Un obsédé de la gâchette, amateur de bolides et coureur de jupon, vantard et dominateur : c'est l'image picaresque que la culture pop a forgé du chef de file de la Fraction Armée Rouge. Sa part de doute et sa relation ambiguë à la communauté homo du Berlin des années soixante restent, elles, méconnues.

Les yeux soulignés au crayon kôhl, un Baader presque androgyne s'élance pour prendre le micro offert par un travesti et entonne un air languissant. Dans ce club pour hommes de Schöneberg, il se sent chez lui. Si cette scène de Wer, Wenn Nicht Wir peut surprendre, elle montre un nouvelle facette du terroriste. « Pour beaucoup de spectateurs, Baader c'est Moritz Bleibtreu dans Baader-Meinhof-Komplex », estime le réalisateur Andres Veil qui cherche à recentrer le mythe.

Andreas_Baader.jpg N'ayant jamais connu son père, Andreas Baader fut très lié à son oncle, Michael Kroecher, un danseur et acteur homo.

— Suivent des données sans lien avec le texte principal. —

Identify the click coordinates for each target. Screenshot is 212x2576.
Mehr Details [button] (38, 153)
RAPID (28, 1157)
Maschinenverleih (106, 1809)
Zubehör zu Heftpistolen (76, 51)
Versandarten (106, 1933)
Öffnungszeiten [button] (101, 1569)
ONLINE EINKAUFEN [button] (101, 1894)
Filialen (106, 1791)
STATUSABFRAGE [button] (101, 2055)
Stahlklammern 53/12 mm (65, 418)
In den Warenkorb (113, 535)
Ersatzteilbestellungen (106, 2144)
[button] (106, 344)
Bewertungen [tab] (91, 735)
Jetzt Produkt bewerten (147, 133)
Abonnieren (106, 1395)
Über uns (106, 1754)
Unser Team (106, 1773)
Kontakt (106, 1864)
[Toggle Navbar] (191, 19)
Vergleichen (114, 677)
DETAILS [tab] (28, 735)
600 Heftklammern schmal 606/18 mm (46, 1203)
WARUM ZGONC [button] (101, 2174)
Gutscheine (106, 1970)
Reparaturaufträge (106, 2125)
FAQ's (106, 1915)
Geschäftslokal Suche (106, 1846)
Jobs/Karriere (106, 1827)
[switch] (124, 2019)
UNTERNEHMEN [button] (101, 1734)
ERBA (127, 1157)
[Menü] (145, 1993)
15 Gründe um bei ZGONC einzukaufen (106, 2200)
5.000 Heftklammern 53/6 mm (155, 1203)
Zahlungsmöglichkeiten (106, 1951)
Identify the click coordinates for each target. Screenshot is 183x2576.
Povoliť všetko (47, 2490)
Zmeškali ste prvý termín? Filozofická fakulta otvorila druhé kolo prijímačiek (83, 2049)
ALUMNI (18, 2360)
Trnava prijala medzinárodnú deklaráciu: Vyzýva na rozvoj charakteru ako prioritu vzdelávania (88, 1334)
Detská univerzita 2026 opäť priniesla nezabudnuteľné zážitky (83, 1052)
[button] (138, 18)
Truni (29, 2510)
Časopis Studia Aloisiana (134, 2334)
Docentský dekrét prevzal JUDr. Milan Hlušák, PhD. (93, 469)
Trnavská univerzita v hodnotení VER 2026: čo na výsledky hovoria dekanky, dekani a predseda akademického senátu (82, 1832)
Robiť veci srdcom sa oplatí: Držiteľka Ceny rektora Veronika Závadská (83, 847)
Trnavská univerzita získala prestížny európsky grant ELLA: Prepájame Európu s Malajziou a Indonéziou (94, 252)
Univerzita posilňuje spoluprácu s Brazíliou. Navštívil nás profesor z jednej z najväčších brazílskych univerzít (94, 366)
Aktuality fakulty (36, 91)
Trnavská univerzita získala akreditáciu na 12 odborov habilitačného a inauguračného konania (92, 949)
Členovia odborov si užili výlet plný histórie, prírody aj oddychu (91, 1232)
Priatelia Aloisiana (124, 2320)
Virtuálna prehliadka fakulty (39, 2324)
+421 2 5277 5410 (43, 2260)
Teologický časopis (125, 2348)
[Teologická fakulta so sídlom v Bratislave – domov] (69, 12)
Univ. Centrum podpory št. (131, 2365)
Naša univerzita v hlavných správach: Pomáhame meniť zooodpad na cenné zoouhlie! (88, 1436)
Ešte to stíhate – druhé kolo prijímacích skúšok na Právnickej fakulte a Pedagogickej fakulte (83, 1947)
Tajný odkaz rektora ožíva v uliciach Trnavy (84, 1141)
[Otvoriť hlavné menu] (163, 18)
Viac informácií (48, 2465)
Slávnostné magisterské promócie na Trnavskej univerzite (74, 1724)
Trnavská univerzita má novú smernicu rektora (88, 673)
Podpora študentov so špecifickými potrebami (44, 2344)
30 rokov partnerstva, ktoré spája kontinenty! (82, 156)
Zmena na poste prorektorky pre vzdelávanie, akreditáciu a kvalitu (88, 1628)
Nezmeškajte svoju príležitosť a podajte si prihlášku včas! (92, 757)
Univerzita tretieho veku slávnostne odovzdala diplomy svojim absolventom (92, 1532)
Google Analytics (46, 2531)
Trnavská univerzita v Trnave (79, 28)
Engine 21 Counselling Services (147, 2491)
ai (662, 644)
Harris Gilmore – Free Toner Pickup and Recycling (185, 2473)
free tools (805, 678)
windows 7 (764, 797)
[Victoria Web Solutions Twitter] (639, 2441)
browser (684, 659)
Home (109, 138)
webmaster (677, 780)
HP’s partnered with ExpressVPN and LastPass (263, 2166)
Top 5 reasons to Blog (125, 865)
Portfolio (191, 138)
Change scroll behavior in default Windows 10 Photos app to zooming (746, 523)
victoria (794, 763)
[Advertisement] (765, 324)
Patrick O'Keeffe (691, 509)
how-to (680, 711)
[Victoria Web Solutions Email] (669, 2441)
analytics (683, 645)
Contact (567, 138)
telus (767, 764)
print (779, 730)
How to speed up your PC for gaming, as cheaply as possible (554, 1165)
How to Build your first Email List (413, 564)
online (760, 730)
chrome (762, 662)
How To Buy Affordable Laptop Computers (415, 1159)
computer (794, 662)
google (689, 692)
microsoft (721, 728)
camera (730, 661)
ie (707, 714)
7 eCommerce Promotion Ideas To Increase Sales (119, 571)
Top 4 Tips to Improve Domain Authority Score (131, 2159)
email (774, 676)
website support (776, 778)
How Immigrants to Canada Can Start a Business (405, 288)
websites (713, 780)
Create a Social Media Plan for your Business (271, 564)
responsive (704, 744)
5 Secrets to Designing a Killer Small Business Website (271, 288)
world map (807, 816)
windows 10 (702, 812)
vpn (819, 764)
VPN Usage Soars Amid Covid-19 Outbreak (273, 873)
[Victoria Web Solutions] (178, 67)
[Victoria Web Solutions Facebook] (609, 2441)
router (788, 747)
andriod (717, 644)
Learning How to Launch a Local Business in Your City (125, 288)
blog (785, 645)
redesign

Il en tire une sympathie pour ce milieu et fréquente, dès son arrivée à Berlin en 1963, le Kleist – Casino. Dans Leicht muss man sein, Fliegen muss man können, un documentaire-hommage au photographe Herbert Tobias, l'ancienne gérante se rappelle de ce jeune trublion au pantalon serré qui draguait la clientèle pour ensuite décliner avec arrogance les avances de ses prétendants.

Tobias tirera quelques portraits de la forte-tête, torse nu, regard dans le vague, comme sortie du lit et vendra les clichés à une revue gay distribuée sous le manteau. Car jusqu'en 1969, l'homosexualité reste un délit en Allemagne et la police berlinoise n'hésite pas à faire des descentes. Une odeur de poudre qui séduisit sans doute aussi un jeune rebelle à la dérive.